Reden wir über… den Einsatz von Mährobotern. Man sieht sie inzwischen überall: gleichmütig und zuverlässig verrichten sie ihren Dienst und ersetzen vielerorts geräuschlos und wartungsarm die samstägliche Manpower. Mähroboter gehören längst zu unserer Lebenswirklichkeit. Die Technik ist mittlerweile so ausgereift, dass sie auch professionell zum Einsatz kommt – in Parks, in Golfanlagen und zunehmend auch auf Friedhöfen.

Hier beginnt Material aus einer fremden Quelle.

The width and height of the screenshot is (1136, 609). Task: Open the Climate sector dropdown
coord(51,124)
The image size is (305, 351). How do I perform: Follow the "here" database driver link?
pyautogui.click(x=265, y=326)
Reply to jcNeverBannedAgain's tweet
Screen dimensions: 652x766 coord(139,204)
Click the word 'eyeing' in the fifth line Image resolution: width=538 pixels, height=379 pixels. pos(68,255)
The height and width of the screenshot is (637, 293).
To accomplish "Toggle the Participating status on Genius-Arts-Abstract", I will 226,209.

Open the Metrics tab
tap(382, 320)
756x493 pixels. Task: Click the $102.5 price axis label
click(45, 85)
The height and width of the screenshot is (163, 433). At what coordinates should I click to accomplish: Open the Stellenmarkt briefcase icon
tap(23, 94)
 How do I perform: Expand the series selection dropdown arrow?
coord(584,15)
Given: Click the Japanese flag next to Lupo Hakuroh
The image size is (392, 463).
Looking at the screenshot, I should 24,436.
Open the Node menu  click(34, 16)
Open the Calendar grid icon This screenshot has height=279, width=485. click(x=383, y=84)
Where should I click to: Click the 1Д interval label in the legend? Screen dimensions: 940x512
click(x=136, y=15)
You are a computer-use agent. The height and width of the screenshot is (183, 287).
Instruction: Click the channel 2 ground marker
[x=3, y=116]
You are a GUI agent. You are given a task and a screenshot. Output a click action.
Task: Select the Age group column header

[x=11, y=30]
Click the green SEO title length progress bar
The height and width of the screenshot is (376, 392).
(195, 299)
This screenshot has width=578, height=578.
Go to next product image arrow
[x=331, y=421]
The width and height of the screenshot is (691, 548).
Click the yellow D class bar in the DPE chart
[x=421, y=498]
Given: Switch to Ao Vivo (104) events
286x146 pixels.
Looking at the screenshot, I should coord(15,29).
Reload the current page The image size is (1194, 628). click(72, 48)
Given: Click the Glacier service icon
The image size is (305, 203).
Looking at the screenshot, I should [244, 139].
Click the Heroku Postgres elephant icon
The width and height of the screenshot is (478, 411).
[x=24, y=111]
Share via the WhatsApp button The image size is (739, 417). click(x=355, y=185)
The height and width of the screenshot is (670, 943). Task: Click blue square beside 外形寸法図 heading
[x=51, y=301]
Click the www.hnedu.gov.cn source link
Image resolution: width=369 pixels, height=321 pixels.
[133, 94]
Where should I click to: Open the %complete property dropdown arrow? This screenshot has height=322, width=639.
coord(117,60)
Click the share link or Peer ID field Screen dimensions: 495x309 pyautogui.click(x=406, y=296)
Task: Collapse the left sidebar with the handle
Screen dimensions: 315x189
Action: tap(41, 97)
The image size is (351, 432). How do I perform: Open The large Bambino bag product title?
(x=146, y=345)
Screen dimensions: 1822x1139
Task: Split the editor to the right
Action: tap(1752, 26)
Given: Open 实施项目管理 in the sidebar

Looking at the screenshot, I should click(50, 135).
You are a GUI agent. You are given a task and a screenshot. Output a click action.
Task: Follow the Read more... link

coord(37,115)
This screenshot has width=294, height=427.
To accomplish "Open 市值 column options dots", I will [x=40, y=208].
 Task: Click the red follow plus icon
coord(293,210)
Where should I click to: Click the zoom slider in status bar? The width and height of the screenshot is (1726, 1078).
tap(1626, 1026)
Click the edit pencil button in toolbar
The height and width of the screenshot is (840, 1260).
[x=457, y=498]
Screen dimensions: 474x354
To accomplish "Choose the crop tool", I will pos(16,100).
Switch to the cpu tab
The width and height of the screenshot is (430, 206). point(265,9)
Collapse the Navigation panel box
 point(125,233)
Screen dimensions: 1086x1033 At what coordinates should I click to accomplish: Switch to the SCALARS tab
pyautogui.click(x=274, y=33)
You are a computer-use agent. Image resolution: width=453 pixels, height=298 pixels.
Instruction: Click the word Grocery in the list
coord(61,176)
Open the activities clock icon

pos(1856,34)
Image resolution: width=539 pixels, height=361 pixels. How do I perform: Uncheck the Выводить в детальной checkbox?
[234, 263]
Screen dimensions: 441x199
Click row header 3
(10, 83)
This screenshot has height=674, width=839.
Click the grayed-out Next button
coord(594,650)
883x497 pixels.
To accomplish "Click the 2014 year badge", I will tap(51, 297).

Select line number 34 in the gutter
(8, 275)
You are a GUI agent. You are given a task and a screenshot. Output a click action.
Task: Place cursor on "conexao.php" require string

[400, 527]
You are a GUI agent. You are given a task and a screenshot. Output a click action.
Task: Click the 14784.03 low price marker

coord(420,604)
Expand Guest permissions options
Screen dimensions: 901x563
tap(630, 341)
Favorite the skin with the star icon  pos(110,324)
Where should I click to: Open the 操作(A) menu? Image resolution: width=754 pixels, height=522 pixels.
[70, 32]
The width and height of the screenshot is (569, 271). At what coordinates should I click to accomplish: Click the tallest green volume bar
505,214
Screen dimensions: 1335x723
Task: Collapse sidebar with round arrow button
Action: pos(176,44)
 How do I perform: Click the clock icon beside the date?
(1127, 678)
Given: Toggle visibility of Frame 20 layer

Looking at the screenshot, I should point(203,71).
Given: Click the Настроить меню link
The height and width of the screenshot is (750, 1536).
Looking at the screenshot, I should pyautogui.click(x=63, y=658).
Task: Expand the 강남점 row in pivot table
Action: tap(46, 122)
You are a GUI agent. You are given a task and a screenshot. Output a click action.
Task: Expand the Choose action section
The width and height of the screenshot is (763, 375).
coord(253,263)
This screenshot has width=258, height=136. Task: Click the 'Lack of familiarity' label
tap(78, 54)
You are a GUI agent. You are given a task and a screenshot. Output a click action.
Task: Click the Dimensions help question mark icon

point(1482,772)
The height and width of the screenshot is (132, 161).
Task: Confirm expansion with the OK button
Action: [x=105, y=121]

Die Friedhöfe der Stadt Wadern stehen für Beständigkeit, Erinnerung und Würde – als Orte der Begegnung ebenso wie der Ruhe und Besinnung. Gleichzeitig verändern sich Friedhöfe behutsam mit der Zeit. Die Art, wie Menschen Abschied nehmen, wandelt sich. Immer mehr Bürgerinnen und Bürger entscheiden sich für eine Urnenbestattung. Klassische Grabfelder werden kleiner, während die zusammenhängenden Grünflächen auf den Friedhöfen stetig größer werden.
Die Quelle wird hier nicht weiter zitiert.